If you are getting a valid email that is ending up as spam and you don't know why, you can assign or change the labels on individual filters and narrow it down that way (by re-fetching or manually running filters on the selected message... control shift L [make sure the manual checkbox is selected on all your filters, you may have to do this to all your filters initially]).

I read about an interesting tactic a while ago which basically makes the spammers do the work for you. Simply create a "spam" or "nospam" subdomain (nospam.yourdomain.com) and use that in your email address (billybob@nospam.billybob.com)... the email harvesters and senders see the "nospam" and remove it, thereby invalidating the email address by trying to validate it. (= Amusing, in any case.

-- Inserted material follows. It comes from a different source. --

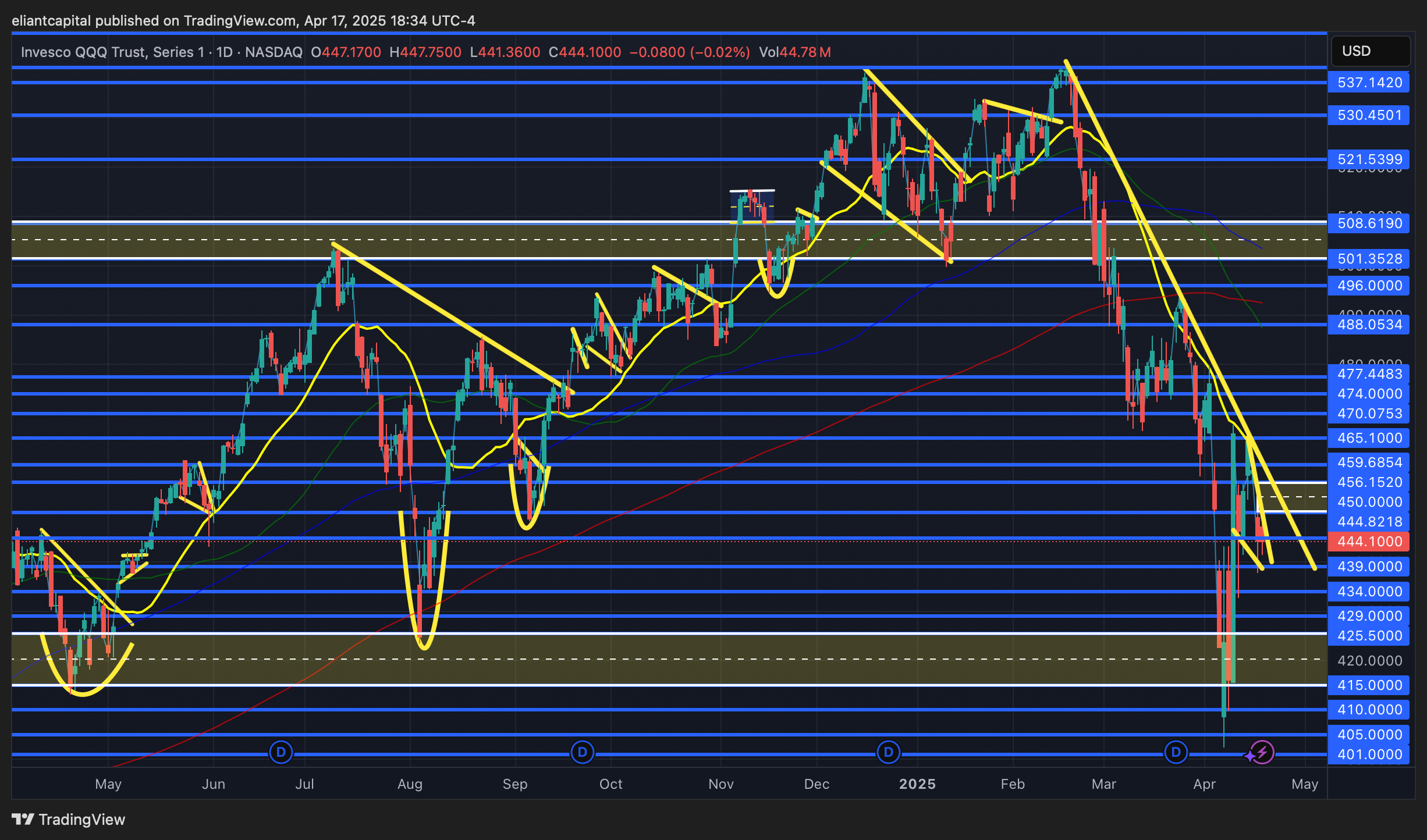Click the 537.1420 price level label
1427x840 pixels.
tap(1369, 83)
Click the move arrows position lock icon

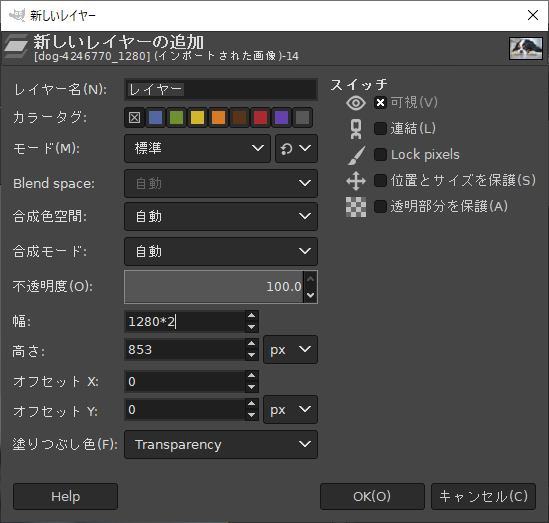(356, 181)
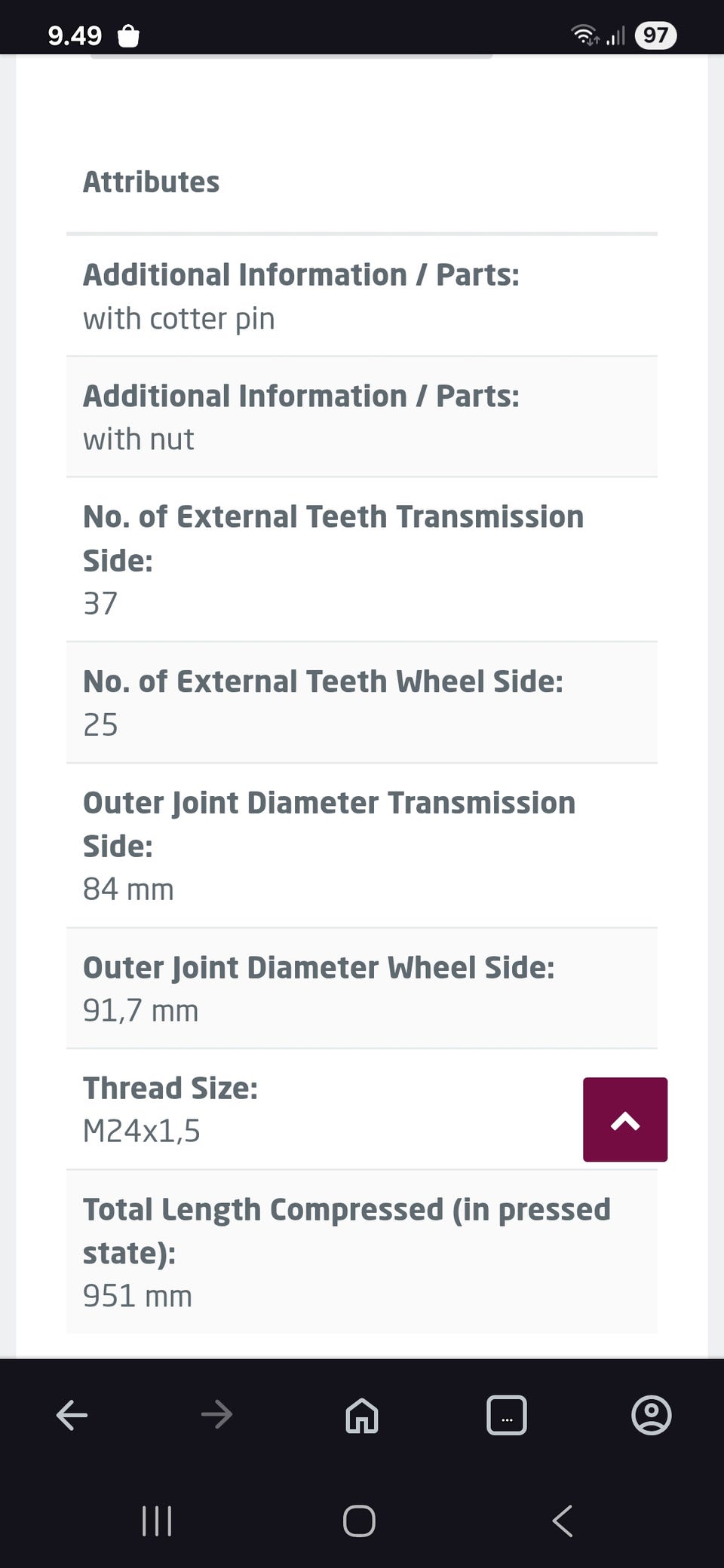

Where Improvements Could Be Made

Additional regexes could be created to prevent things like V</blah>I</blah>A</blah>G</blah>R</blah>A, however, in my experience, the vast majority of those type of emails use font-size: 1px or 0px also, so they get caught anyway.
Blacklisting could be added in.
I still get a few spams that come through with no body at all, though someone could technically send an email with a subject and no body (with no sig) and it would hit that same rule, so I haven't created one for that yet.
There are some other places for improvement at the second link above that you may like to implement, such as "8 or more consecutive consonants in the from address".
I currently only search for "refi" instead of the whole "refinance," which could lead to words like "reflect" being caught. This can be easily avoided in a number of ways, I'll leave it up to you to figure out.

Revision History

2006-02-06: Numerous updates, including my spam filter regexes to include many additions I've recently made, such as the float: right trick.
2004-05-21: Update to commonly misspelled words regex, and simplified the sneaky HTML regex.
2004-05-18: While troubleshooting why a particular spam was getting through, I greatly simplified the regex for the commonly obfuscated words to use [[:punct:][:space:]]* instead of explicitly calling out all the different possible spacers. Duh. I also added in checks for repeated letters in the aforementioned filters. Many other small edits (editlets?) throughout the page.
2004-05-17: Update to sneaky HTML regex, looking for CSS declarations including 0.001pt and variations thereof, which I've never seen in legitimate messages.
2004-05-13: Update to commonly misspelled words regex, adding an entry and simplifying and broadening a few others.
2004-05-12: Update to obfuscated words filter (added in { and } as separators), tweaks to commonly misspelled words, removal of trailing slash for .biz, many text edits.
2004-05-11: Update in filter tactics for the 6 obfuscated words filters, addition of a few commonly misspelled words, removed one entry and added one entry under notes.
2004-05-10: Initial publication.

Disclaimer: I am by no means an expert in anything I talk about here (aside from using email for over 10 years), but I am a technical user who grasps the concepts and deals with them daily. This is not meant to be the ultimate reference for spam filtering using Eudora, just a place to get ideas for your own filtering.